Immunocytochemistry, hemocyte counts, ROS staining, and phagocytosis analysis
Antibodies against EcRB1 (Mab AD4.4),29 Runx1/AML1, P1 (anti-Nimrod), L1, peroxidasin (Pxn), and prophenoloxidase (PPO) were used.22 Nuclear DNA was visualized with the ToPro-3 dye (Invitrogen). Cy3-labeled anti–mouse and anti–rabbit secondary antibodies were obtained from Jackson ImmunoResearch Laboratories. Hemocyte immunostaining was performed as previously described,21 with use of Cy3-labeled secondary antibodies. To determine total hemocyte number in different mutant backgrounds, the circulating hemocytes from single larva were collected in 20 μL phosphate-buffered saline, while the lymph gland remained untouched. Cells were counted using a hemocytometer and calculated as number of cells per single larva. Cell numbers of 10 independent samples for each genotype were analyzed to ensure reproducibility. Expression of ROS was monitored with the fluorescent dye dihydroethidium (Invitrogen) as described previously.30 Phagocytosis in circulating hemocytes was monitored ex vivo with use of FluoSpheres (blue fluorescent 0.1-μm carboxylate-modified microsphere beads; Invitrogen). Briefly, hemocytes from single larvae were isolated in 30 mL Schneider medium into 14-well glass slides (Fisher Scientific) containing FluoSpheres (1:1000) and incubated for 15-20 minutes. Glass wells were gently washed once and processed for ROS staining. Cells were fixed with 4% formaldehyde for 5 minutes and mounted with Vectashield (Vector Laboratories) and imaged using a Bio-Rad Radiance 2000 confocal microscope (40× lenses and digital magnifications) or a Zeiss Axioskop 2 plus Fluorescence Stereomicroscope (40× lenses and digital magnification) with a Zeiss AxioCam HRC digital camera.
Results
AML1-ETO induces proliferation of hemocyte precursors in Drosophila larvae
To express human AML1 and AML1-ETO in Drosophila blood cells, we used the Gal4/UAS binary misexpression system.27 Transgenic fly strains were made that allow transcription of these transgenes under control of the UAS. To express these human proteins in Drosophila blood cells, we used transgenic flies that produce Gal4 transcription factor upon activation of the hemolectin (hml) promoter (hmlΔ-Gal4) or peroxidasin (pxn) promoter (pxn-Gal4; not shown). These drivers are activated during late embryonic and all larval stages in a majority of circulating hemocytes as well as hemocyte precursors.28,31 We found that AML1-ETO causes increased proliferation of circulating hemocytes, raising their numbers to 10 times the wild-type level (Figure 1A). In contrast, neither AML1-B or its Drosophila homolog Lz, or ETO had any similar overt effects on the proliferation of circulating hemocytes (Figure 1A). However some proliferative activity of AML1-B could be mediated because of its transcriptional repression features such as the presence of binding sites for Groucho, or due to interference with endogenous CBFβ. The hyperproliferation caused by AML1-ETO is primarily associated with a stimulating effect of this oncogene on the immature hemocyte precursors. We found a significant increase in the number of hemocyte precursors in larvae with AML1-ETO expression versus wild-type ones (Figure 1B-C). These immature precursors were identified as cells that do not express any differentiation marker, including nimrod (P1), Pxn, PPO, and L1 (Figure 1B). Noticeably, hemocytes from AML1-ETO mutant background tend to be relatively small and round in shape.

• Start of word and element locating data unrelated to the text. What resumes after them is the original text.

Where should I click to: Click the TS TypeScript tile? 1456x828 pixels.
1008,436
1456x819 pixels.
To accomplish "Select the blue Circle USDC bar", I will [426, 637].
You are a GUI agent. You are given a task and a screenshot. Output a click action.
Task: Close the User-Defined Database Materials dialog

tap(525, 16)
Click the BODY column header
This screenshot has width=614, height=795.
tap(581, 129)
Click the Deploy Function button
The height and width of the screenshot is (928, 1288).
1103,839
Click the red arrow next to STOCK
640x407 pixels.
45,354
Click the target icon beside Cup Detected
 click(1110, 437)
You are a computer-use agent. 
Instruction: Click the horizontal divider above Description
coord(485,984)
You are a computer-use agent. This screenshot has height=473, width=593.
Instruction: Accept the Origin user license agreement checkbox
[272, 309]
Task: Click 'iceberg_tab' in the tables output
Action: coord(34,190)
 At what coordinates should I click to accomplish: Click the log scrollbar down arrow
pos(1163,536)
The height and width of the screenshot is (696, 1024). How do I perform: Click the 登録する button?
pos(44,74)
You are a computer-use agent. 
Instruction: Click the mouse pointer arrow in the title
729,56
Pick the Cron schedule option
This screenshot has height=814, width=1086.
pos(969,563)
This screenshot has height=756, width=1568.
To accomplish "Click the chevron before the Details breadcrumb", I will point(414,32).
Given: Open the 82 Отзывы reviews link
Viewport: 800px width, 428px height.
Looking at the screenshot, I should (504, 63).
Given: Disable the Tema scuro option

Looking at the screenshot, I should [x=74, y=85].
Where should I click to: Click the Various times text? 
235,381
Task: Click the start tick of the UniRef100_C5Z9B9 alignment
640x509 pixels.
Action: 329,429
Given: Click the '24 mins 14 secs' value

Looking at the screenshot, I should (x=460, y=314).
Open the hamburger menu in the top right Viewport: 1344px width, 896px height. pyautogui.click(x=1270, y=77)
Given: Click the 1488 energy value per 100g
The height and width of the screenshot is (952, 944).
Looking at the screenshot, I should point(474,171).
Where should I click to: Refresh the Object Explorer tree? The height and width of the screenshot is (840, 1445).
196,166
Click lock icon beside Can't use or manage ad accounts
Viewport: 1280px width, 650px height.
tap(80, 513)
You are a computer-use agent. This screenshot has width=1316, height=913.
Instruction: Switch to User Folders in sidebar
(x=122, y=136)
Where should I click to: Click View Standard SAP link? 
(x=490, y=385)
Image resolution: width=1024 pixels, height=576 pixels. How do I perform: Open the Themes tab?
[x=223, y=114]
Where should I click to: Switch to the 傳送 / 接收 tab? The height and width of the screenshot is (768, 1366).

Wingless signaling is required for maintenance of the stem cell population in the hematopoietic organ called the lymph gland.32 In circulation of wild-type larvae, the number of such precursors is relatively low, and they also express Wg (Figure 1D). It is also a feature of these cells to express relatively low level of hml. We found that AML1-ETO causes a significant increase in the number of Wg+ hemocyte precursors, the majority of which tend to express low level of hml (Figure 1D-E). This is unlike the lymph gland precursors of the medullary zone that do not express hml. As another marker of stem cells, ROS are expressed at significantly higher levels in the hemocyte precursors of the larval hematopoietic organ, the lymph gland.30 Our analysis reveals that ROS is also differentially expressed in precursor cells in circulation; high ROS is seen in a small number of hml− cells found in wild-type and is not detectable in mature hml+ hemocytes (Figure 1F). Lack of phagocytic activity additionally indicates that the ROS+ hemocytes represent immature precursor populations in circulation (Figure 1H). Importantly, the number of ROS+ hemocyte precursors is significantly elevated in larvae expressing AML1-ETO in hemocytes (Figure 1F-H).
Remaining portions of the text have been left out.